Passage shown below:

The loop, complete
my own ideas ──→ fleeting note → permanent note → article → reader feedback ↑ │ └────────────────────────────────────────────┘The original purpose of a Zettelkasten is output. The loop starts with my own ideas: they enter as fleeting notes, crystallize into permanent notes, and become raw material for articles. Reader reactions to those articles flow back into fleeting notes as a second input stream, joining my own ideas. The loop only completes a lap when outside input merges into what was previously a closed circle in my own head.
In May 2025 I wrote a problem note in my vault: “the loop of writing articles and getting feedback isn’t turning” and “not having a blog is part of the problem.” Today I added the last missing piece, a comment box on this blog, and every segment of the loop now exists as a system. This article is a record of each component.
The components
Accumulation: Obsidian vault
Standard Zettelkasten practice — fleeting notes refined into permanent notes. This part had been working all along. Every article’s raw material accumulates here.

End of Passage shown.
Dataset below:

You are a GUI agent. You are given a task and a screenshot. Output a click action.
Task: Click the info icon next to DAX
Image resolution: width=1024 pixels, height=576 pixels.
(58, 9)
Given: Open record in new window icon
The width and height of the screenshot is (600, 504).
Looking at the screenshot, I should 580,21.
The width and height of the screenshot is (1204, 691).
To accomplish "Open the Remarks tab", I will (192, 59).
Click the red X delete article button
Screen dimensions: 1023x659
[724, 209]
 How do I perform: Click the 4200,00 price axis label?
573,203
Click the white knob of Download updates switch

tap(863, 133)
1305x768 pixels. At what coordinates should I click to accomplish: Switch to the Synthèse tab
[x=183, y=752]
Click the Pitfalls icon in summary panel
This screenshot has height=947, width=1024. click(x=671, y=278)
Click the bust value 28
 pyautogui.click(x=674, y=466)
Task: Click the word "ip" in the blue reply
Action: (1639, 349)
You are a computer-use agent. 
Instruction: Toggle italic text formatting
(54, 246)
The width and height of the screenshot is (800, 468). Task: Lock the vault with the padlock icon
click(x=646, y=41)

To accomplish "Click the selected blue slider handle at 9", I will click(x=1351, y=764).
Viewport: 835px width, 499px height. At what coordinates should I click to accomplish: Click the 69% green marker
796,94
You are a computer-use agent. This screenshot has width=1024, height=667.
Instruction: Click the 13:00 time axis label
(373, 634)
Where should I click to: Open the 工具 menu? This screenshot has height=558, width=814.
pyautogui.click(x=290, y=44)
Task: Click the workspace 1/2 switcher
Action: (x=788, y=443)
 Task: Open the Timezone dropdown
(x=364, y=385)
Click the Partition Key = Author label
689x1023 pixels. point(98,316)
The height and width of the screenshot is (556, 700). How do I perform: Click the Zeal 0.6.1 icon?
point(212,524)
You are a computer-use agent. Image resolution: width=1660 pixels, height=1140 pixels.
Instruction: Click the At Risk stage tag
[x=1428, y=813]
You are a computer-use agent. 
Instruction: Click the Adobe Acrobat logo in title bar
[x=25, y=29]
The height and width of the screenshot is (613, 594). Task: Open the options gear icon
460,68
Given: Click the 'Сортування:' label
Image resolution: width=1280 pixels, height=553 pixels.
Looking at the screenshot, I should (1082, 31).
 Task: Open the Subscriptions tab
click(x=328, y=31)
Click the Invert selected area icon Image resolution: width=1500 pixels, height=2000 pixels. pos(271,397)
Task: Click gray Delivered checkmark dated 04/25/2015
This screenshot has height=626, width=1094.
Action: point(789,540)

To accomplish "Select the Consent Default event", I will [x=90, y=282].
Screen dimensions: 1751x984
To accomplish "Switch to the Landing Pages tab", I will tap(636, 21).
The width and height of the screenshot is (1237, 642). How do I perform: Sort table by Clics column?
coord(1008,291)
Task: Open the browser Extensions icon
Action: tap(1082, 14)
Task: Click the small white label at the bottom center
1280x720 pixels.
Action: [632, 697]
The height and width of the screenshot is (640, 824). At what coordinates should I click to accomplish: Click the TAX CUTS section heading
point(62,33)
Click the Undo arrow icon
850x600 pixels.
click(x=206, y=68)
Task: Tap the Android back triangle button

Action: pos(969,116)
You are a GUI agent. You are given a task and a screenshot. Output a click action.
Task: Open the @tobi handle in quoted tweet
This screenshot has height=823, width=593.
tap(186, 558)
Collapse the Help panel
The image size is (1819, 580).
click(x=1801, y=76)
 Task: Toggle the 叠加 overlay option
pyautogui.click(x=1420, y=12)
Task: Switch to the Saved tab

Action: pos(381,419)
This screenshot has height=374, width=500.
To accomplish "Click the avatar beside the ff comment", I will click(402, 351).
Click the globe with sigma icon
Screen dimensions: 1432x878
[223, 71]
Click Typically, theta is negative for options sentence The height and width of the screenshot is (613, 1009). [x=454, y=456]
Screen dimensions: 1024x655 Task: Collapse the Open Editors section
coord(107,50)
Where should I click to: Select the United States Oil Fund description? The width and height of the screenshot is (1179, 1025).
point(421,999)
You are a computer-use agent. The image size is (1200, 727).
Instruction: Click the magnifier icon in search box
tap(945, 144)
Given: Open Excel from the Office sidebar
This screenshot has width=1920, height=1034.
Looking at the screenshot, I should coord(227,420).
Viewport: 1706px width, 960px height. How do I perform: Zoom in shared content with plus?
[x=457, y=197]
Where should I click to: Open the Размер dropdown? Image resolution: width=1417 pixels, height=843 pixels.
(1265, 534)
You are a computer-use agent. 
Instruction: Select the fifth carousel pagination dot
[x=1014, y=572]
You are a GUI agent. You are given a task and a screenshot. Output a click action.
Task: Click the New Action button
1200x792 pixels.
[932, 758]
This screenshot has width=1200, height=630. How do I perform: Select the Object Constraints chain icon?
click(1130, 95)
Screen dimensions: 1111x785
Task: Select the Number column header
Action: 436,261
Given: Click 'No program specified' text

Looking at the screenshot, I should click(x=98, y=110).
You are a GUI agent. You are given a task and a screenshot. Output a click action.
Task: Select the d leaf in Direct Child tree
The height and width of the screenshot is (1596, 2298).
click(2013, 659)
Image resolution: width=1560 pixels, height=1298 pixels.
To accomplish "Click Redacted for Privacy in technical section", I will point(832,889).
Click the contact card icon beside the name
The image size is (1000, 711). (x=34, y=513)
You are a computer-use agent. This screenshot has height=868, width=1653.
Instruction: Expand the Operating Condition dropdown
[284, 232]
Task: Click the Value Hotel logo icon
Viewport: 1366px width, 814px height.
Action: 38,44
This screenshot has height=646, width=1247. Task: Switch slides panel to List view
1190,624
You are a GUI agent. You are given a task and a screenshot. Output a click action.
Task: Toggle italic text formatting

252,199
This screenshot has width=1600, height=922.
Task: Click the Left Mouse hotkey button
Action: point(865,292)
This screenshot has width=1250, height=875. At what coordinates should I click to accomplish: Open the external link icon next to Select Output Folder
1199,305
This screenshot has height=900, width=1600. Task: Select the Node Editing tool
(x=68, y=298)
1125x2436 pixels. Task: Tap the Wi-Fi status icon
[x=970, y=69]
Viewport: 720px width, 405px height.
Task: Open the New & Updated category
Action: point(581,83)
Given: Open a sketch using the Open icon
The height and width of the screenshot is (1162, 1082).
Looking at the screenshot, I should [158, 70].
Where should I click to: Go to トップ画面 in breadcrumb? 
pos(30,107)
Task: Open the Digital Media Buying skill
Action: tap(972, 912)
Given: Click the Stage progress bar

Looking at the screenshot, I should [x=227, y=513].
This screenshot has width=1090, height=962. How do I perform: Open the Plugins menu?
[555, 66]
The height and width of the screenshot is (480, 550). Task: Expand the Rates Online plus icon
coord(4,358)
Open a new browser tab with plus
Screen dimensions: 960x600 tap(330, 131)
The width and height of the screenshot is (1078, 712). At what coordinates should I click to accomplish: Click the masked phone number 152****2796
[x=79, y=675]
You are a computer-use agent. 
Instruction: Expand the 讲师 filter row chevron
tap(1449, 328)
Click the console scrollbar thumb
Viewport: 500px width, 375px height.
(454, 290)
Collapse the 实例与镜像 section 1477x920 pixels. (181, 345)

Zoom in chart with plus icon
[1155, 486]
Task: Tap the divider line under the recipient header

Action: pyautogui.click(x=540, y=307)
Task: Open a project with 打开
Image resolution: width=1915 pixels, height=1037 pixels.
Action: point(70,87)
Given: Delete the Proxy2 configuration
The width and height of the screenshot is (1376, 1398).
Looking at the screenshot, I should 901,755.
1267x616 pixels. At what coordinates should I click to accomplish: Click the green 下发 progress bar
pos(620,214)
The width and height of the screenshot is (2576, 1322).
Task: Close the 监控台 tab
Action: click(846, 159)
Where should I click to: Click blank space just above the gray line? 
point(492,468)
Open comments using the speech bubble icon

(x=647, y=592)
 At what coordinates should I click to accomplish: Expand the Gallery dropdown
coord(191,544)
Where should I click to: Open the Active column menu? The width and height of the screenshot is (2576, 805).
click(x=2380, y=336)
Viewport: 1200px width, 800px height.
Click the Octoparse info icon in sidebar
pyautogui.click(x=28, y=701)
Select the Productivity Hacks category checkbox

End of Dataset.

Work instruction » Pick up the article on the Zettelkasten writing loop where it stops and continue it. The data plays no role here.

Task response »
Articles: garden-harvest
A Claude Code skill that bundles permanent notes from the vault and compresses them into an article. I don’t renegotiate the AI boundary per prompt; it’s fixed at the workflow level — the thinking (notes, claims, structure) is mine and lives in the vault, the compression into prose is the AI’s. I wrote about that boundary design in a separate post.
Distribution: a self-built blog
A static site built with Astro, styled after man(7). The deciding factor for building my own instead of using an existing platform was being able to wire the vault-to-article pipeline with my own tools. The story of re-centering this blog around process rather than topic is in another post.
Return flow: giscus comments
The final piece, added today. Articles were going out, but there was no inlet for reader reactions — the return path simply didn’t exist. Now every post ends with a comment box and emoji reactions, and any reaction that arrives merges with my own ideas as the seed of a new fleeting note.
Notes on the giscus setup
Adding comments to a static site does not require migrating to a database. giscus is a comment widget backed by GitHub Discussions, and installing it is a single script tag.
Why giscus:
- The comments themselves are stored in the repository’s GitHub Discussions. If the widget ever dies, the data survives
- It’s less a new external dependency than piggybacking on GitHub, which the site already depends on
- It ships emoji reactions, a much lower bar than writing a comment
- Free, no tracking, no ads
Setup is three steps: enable Discussions on the repository, install the giscus app, paste the generated script tag into the template.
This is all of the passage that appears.